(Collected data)
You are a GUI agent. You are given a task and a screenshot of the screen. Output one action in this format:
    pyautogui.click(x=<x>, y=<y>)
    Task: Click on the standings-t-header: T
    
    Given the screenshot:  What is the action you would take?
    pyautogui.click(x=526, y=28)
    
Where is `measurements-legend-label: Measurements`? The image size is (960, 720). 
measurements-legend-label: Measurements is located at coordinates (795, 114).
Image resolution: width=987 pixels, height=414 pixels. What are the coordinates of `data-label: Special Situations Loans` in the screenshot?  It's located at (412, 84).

■ **WORK REQUEST**
Could you write out all of the material above, word for word?

■ **RESPONSE TO THIS EXERCISE**
You are a GUI agent. You are given a task and a screenshot of the screen. Output one action in this format:
    pyautogui.click(x=<x>, y=<y>)
    Task: Click on the standings-t-header: T
    
    Given the screenshot:  What is the action you would take?
    pyautogui.click(x=526, y=28)
    
Where is `measurements-legend-label: Measurements`? The image size is (960, 720). 
measurements-legend-label: Measurements is located at coordinates (795, 114).
Image resolution: width=987 pixels, height=414 pixels. What are the coordinates of `data-label: Special Situations Loans` in the screenshot?  It's located at (412, 84).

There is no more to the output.